Creationism alive in Scottish state primary school

Today I can reveal that children in a Scottish primary school have learned that humans once rode on carts pulled by triceratops.


The estimable Paul Braterman, of the British Centre for Science Education, sent me these pictures which are apparently from a book handed out to pupils at the school.

The Scottish Daily Record reports:

HORRIFIED parents fear an extremist religious sect has been trying to brainwash their kids after it was allowed to infiltrate a Scots primary school.

A head teacher invited the US Church of Christ, which rubbishes evolution and counts homosexuality as a sin, to minister to pupils.

Many parents at 400-pupil Kirktonholme Primary in East Kilbride only realised their children were being exposed to the evangelical group’s agenda when kids brought home alarming books they had been handed at assembly.

The creationist books, defended by head teacher Sandra MacKenzie, denounce the theory of evolution and warn pupils that, without God, they risk being murdered in a harmful, disgusting world.

Parents have called for emergency talks with education chiefs, where they will demand the sect’s removal from the school.

Good old Scotland. Having seen the way ACE gets covered by the local press in the USA, I’m pretty sure American media would have given this story a different slant.

Still, I’m not sure if I would have reacted quite the same way as some parents have (admittedly, I’m not a parent):

One angry dad, Paul Sanderson, 33, told how his five-year-old son burst into tears when he took the books away.

He said: “I think it’s fair to call it brainwashing because when I took them from him he started crying.

“When I asked why he was crying, he said the man who gave them to him told him they were really, really important.”

What do you do in that situation? I’d be tempted to let the child keep the book, tell him it’s just what some Christians believe, and give the child a load of good quality science books for children as well. But how on earth is a primary school meant to weigh the evidence properly?

════════

**Problems and tasks**
A - In the post on creationism in a Scottish school, who is the head teacher that defended the creationist books?
B - Reproduce the part of the post on creationism in a Scottish school that opens with the words containing "The estimable Paul" and closes with "minister to pupils.".
These rows come from a separate source.

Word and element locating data
════════

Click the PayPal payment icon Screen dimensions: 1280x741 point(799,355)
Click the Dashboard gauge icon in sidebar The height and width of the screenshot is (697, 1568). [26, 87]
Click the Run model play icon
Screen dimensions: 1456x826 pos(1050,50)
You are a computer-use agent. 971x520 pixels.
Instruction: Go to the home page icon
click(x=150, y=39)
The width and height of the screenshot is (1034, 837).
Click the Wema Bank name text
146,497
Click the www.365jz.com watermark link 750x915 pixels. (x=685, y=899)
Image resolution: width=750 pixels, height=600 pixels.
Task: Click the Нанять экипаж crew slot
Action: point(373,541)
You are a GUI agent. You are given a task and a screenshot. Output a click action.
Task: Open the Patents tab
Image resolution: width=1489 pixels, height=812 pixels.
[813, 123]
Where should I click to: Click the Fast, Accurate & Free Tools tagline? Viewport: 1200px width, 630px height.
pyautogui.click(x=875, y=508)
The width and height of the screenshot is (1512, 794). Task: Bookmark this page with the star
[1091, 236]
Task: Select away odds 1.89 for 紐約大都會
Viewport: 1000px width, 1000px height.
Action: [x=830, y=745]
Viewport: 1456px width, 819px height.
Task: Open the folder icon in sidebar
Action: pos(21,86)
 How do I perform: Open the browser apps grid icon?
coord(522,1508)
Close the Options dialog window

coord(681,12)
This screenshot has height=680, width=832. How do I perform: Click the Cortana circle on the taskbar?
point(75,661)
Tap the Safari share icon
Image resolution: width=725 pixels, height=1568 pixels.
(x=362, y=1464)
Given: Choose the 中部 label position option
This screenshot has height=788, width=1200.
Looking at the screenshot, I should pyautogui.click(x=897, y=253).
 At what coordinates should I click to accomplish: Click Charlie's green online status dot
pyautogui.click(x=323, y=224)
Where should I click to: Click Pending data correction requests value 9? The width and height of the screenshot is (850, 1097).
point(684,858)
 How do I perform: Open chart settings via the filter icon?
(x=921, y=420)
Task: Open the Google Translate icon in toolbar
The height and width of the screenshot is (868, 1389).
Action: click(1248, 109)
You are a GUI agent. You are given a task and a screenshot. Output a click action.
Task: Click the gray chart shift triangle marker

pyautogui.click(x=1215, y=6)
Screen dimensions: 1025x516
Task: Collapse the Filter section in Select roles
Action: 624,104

════════

**Responses to the exercise**
A - Sandra MacKenzie

B -
The estimable Paul Braterman, of the British Centre for Science Education, sent me these pictures which are apparently from a book handed out to pupils at the school.

The Scottish Daily Record reports:

HORRIFIED parents fear an extremist religious sect has been trying to brainwash their kids after it was allowed to infiltrate a Scots primary school.

A head teacher invited the US Church of Christ, which rubbishes evolution and counts homosexuality as a sin, to minister to pupils.